Il needling è un manipolo che monta una testina, removibile mono uso, dotata di micro aghi. Questi aghi possono essere un minimo di 14 fino ad un massimo di 46, che con l’ausilio di diverse fiale (secondo ciò che si vuole ottenere) altamente schiarenti, a base di acido jarulorico, collagene, vitamina C e altri antiossidanti miracolosi, aiutano a far scorrere il macchinario sulla pelle. Credo sia una delle poche tecniche molto funzionale e capace di ridare il turgore necessario anche ai contorni del viso.

A cosa serve?

Serve a schiarire, a eliminare rughe, macchie, cicatrici e acne; credo sia il sistema più rivoluzionario per ripristinare il derma, su molte parti del corpo, come viso, collo, décolleté, diastasi addominale dopo parto, su smagliature e inestetismi vari. La pelle si rigenera e poiché ogni cellula ha una memoria, nel turnover dei 20 giorni successivi, il corpo stesso produrrà nuova pelle dunque più sedute si fanno più la pelle risplende di luce propria.

Come funziona?

Dopo aver effettuato un’accurata detersione e uno scrub, si passa all’azione, senza dimenticare una crema anestetica; dunque fiala whitening e si esegue un massaggio con questa “bacchetta magica”, come la chiamo io.
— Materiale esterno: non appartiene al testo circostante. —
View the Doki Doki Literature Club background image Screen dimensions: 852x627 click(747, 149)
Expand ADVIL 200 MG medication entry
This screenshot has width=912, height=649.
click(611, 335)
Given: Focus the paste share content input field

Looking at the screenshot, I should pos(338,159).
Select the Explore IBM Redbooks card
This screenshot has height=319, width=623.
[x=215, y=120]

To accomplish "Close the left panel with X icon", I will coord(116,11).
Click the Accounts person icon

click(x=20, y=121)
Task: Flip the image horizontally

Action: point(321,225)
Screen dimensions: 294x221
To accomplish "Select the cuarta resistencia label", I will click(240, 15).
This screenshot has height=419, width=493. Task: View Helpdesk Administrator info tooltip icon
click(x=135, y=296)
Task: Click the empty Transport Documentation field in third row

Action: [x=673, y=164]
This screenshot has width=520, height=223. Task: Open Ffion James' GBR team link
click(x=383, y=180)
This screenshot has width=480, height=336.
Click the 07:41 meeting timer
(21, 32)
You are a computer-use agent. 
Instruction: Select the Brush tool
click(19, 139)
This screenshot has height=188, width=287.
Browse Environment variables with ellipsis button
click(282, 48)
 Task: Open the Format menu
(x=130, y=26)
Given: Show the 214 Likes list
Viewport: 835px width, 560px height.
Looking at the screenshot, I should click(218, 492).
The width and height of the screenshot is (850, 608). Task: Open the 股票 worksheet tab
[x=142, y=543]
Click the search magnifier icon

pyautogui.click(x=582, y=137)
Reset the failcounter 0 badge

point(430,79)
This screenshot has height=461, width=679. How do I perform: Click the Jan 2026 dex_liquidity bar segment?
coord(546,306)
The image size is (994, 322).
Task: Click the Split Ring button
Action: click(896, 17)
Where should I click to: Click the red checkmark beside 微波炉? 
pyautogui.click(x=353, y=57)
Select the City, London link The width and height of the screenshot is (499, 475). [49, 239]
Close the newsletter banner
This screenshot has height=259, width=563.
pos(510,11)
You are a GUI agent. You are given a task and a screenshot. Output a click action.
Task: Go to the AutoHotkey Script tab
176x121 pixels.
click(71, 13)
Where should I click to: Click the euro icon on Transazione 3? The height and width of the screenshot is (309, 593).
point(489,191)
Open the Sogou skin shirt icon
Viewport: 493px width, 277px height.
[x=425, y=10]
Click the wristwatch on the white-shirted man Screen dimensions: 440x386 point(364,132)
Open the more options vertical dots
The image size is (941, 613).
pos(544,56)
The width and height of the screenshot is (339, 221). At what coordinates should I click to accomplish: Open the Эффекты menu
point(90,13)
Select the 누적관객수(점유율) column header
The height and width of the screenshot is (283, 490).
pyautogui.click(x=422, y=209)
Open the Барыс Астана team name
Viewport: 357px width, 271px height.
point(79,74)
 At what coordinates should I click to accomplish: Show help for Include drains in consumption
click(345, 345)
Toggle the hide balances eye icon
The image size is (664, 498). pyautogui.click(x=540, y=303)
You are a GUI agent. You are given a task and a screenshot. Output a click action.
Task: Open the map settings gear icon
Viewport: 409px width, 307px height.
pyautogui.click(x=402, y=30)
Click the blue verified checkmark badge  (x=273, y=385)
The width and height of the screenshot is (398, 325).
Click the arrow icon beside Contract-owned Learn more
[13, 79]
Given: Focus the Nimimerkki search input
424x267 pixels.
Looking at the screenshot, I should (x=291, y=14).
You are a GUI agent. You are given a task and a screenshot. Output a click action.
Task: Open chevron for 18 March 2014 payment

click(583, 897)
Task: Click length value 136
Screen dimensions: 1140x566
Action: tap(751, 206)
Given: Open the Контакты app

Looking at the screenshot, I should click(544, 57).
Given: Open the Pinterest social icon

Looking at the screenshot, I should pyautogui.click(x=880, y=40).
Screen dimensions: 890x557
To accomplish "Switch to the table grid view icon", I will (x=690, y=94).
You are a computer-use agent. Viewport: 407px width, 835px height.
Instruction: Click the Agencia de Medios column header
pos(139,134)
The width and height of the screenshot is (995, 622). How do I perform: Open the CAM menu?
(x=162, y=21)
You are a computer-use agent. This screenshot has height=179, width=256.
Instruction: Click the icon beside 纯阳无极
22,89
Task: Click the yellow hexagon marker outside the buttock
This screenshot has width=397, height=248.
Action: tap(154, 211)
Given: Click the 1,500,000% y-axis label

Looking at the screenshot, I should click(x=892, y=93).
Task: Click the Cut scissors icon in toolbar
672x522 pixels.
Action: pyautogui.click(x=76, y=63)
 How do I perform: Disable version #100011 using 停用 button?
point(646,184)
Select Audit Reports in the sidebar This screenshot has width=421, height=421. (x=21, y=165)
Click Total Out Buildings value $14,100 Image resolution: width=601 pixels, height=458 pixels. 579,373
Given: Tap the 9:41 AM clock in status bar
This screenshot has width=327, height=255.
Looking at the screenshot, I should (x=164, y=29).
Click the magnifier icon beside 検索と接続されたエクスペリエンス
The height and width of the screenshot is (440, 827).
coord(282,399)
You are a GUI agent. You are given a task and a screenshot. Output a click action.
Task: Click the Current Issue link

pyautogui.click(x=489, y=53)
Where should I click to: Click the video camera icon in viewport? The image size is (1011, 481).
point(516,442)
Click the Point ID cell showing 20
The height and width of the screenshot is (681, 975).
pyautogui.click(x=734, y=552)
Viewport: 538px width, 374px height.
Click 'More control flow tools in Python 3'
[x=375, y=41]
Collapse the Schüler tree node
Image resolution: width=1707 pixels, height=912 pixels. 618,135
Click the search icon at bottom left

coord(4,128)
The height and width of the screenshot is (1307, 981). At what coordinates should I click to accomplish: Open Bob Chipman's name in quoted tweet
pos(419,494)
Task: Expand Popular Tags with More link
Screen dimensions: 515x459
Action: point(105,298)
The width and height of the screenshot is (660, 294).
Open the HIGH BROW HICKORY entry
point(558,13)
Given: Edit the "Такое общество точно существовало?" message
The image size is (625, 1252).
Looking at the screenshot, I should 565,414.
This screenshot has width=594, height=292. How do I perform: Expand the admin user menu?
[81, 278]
Si inizia a lavorare con dei circolini in tutto il viso, compreso il contorno occhi, con una frequenza più bassa dato la zona molto delicata.

Attenzione ai raggi solari! Usare la protezione solare massima sul viso, per evitare che si ripigmenti.

Cos’altro dirvi, importante è l’operatore o operatrice che lo esegue, poiché tecnica molto delicata e fine. La consiglio a tutte e a tutti, un modo nuovo per avere una pelle fantastica nel tempo, io stessa nei ritagli di tempo la uso su me stessa e ne vado fiera, un abbraccio a tutti.